HOW TO COMPLETE THIS TASK -
Nothing but the lines from the start of the records through the line that contains "The image size is (1724, 760)." is to be copied, and each is to be copied exactly.

INFORMATION GIVEN -
----------------------------------------

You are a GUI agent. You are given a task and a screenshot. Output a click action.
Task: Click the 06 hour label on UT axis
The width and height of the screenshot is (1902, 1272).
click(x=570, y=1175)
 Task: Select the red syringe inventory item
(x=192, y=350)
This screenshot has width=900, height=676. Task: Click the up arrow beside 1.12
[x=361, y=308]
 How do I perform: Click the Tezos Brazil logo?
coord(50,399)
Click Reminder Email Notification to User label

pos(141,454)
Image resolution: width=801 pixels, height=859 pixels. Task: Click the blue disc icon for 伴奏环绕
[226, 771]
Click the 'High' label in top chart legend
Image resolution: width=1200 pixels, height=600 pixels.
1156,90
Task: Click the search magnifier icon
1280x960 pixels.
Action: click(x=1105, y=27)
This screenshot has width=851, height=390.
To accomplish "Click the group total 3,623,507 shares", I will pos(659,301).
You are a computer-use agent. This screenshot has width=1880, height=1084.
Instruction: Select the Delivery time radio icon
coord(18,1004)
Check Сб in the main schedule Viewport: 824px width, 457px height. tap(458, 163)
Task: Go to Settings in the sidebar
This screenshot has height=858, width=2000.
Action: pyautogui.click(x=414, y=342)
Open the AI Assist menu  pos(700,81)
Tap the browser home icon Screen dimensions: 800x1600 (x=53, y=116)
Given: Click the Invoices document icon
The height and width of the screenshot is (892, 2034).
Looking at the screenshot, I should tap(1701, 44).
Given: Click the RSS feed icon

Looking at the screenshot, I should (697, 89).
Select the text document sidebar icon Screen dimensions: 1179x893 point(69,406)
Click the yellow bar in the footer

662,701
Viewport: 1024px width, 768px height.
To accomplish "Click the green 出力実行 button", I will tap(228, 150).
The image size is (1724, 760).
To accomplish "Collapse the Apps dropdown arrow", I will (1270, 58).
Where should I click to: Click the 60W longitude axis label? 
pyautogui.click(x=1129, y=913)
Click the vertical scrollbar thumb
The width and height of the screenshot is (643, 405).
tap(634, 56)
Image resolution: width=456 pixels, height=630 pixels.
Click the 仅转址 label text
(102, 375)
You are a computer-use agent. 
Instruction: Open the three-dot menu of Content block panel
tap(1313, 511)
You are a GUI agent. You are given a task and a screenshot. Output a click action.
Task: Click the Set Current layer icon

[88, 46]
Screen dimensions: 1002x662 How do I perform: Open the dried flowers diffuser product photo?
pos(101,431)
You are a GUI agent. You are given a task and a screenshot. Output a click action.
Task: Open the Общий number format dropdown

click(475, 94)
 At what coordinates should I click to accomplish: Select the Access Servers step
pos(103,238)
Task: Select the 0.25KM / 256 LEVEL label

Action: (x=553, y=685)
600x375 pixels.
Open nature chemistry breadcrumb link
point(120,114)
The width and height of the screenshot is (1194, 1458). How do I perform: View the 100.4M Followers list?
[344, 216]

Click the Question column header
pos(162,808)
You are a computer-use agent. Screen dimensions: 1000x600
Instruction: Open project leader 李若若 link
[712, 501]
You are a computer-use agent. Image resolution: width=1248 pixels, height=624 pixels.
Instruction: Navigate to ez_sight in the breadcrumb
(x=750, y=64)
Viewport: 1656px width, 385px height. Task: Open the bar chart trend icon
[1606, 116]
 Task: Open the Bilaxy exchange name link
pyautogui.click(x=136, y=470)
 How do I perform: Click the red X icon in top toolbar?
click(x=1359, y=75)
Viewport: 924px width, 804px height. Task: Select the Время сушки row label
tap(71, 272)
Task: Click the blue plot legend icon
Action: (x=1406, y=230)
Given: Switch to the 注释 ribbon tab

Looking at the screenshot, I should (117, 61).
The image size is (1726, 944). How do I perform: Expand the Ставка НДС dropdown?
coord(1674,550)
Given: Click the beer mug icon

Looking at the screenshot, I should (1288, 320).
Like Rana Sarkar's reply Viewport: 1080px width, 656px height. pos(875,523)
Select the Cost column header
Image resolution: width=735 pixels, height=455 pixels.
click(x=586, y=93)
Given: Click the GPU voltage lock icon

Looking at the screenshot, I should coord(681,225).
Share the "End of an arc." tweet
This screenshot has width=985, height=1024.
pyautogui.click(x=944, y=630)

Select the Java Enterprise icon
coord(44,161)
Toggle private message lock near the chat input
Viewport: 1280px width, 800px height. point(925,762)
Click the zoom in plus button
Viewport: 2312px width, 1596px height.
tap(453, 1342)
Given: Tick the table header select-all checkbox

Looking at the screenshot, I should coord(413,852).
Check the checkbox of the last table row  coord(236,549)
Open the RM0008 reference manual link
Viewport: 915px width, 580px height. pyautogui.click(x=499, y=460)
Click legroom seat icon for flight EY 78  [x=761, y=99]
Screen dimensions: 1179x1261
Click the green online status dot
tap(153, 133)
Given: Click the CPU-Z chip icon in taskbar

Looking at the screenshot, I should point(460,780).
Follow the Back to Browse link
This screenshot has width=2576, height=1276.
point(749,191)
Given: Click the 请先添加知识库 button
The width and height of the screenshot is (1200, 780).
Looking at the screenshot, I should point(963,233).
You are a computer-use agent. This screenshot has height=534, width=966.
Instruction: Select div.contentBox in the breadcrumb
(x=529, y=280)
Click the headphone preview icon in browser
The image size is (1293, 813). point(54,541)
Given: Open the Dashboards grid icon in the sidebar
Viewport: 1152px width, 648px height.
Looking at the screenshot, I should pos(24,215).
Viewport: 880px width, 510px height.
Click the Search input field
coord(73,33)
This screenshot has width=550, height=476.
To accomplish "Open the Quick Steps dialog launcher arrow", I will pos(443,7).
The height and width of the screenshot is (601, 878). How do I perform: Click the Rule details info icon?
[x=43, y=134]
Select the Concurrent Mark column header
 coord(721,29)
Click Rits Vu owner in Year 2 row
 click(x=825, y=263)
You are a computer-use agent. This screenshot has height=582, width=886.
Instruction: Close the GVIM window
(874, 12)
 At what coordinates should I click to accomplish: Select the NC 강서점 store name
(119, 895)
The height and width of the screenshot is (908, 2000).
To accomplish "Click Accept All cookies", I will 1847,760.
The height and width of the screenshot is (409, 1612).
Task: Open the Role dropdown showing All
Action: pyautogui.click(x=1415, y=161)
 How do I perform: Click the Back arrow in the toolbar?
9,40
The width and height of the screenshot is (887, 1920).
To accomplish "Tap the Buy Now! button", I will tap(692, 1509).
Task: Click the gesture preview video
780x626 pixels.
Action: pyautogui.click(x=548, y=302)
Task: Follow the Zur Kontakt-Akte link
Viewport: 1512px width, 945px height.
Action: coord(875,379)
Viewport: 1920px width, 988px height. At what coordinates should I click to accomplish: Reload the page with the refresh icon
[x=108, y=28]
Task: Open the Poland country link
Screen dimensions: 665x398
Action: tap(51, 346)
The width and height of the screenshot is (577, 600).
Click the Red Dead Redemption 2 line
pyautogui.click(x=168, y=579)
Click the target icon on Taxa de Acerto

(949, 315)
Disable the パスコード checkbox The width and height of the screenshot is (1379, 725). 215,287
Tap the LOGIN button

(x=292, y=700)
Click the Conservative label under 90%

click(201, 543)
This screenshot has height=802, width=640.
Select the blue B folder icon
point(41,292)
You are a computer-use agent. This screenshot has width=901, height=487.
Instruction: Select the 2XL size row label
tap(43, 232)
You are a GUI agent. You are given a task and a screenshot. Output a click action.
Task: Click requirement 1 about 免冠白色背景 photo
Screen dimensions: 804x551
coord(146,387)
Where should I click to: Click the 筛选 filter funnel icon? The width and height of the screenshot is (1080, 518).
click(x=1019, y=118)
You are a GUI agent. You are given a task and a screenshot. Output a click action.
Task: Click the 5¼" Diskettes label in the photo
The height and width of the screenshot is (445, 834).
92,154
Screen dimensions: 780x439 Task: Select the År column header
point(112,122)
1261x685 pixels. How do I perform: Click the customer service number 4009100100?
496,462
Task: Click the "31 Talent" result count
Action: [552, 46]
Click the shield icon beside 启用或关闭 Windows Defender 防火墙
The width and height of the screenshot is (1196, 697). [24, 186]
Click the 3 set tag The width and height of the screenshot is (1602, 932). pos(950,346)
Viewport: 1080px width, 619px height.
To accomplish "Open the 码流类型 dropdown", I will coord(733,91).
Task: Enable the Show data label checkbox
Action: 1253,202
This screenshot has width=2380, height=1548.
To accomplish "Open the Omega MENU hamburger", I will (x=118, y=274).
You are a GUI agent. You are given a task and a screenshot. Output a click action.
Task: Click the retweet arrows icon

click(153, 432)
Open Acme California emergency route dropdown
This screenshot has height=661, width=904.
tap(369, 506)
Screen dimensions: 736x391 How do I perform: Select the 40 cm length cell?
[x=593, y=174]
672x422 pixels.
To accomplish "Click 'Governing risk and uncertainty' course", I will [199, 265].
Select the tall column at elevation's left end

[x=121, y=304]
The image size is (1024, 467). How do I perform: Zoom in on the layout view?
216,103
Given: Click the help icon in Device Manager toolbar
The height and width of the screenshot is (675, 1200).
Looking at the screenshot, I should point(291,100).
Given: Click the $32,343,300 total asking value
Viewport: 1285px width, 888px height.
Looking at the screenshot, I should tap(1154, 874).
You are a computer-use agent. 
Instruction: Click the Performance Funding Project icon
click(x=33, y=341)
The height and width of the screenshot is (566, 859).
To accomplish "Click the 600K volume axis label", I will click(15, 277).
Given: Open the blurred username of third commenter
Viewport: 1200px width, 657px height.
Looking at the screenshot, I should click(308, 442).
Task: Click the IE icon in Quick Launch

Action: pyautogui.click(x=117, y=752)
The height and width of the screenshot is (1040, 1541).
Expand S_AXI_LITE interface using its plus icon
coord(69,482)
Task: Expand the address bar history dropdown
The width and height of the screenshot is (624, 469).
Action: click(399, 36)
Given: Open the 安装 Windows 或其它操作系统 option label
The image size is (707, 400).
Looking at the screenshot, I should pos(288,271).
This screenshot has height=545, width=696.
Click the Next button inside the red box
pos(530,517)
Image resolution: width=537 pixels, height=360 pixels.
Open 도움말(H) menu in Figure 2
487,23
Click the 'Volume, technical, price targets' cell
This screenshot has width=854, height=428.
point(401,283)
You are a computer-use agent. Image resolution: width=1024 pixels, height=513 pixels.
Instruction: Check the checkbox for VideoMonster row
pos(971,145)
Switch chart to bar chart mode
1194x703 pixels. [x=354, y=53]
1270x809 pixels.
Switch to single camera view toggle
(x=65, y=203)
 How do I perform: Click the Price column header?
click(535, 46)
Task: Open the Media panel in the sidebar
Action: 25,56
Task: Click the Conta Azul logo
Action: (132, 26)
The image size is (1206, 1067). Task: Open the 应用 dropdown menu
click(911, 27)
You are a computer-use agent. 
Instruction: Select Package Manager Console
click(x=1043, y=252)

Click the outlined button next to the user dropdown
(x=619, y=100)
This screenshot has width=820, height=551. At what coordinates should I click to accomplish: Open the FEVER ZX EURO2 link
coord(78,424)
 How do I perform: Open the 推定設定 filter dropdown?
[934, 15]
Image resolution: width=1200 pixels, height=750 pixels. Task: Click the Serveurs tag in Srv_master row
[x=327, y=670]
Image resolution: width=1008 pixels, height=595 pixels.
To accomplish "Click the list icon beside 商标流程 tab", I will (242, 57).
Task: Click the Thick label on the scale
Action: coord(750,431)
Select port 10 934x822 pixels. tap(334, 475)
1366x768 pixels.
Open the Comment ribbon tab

----------------------------------------

ANSWER FOR THE TASK -
You are a GUI agent. You are given a task and a screenshot. Output a click action.
Task: Click the 06 hour label on UT axis
The width and height of the screenshot is (1902, 1272).
click(x=570, y=1175)
 Task: Select the red syringe inventory item
(x=192, y=350)
This screenshot has width=900, height=676. Task: Click the up arrow beside 1.12
[x=361, y=308]
 How do I perform: Click the Tezos Brazil logo?
coord(50,399)
Click Reminder Email Notification to User label

pos(141,454)
Image resolution: width=801 pixels, height=859 pixels. Task: Click the blue disc icon for 伴奏环绕
[226, 771]
Click the 'High' label in top chart legend
Image resolution: width=1200 pixels, height=600 pixels.
1156,90
Task: Click the search magnifier icon
1280x960 pixels.
Action: click(x=1105, y=27)
This screenshot has width=851, height=390.
To accomplish "Click the group total 3,623,507 shares", I will pos(659,301).
You are a computer-use agent. This screenshot has width=1880, height=1084.
Instruction: Select the Delivery time radio icon
coord(18,1004)
Check Сб in the main schedule Viewport: 824px width, 457px height. tap(458, 163)
Task: Go to Settings in the sidebar
This screenshot has height=858, width=2000.
Action: pyautogui.click(x=414, y=342)
Open the AI Assist menu  pos(700,81)
Tap the browser home icon Screen dimensions: 800x1600 (x=53, y=116)
Given: Click the Invoices document icon
The height and width of the screenshot is (892, 2034).
Looking at the screenshot, I should tap(1701, 44).
Given: Click the RSS feed icon

Looking at the screenshot, I should (697, 89).
Select the text document sidebar icon Screen dimensions: 1179x893 point(69,406)
Click the yellow bar in the footer

662,701
Viewport: 1024px width, 768px height.
To accomplish "Click the green 出力実行 button", I will tap(228, 150).
The image size is (1724, 760).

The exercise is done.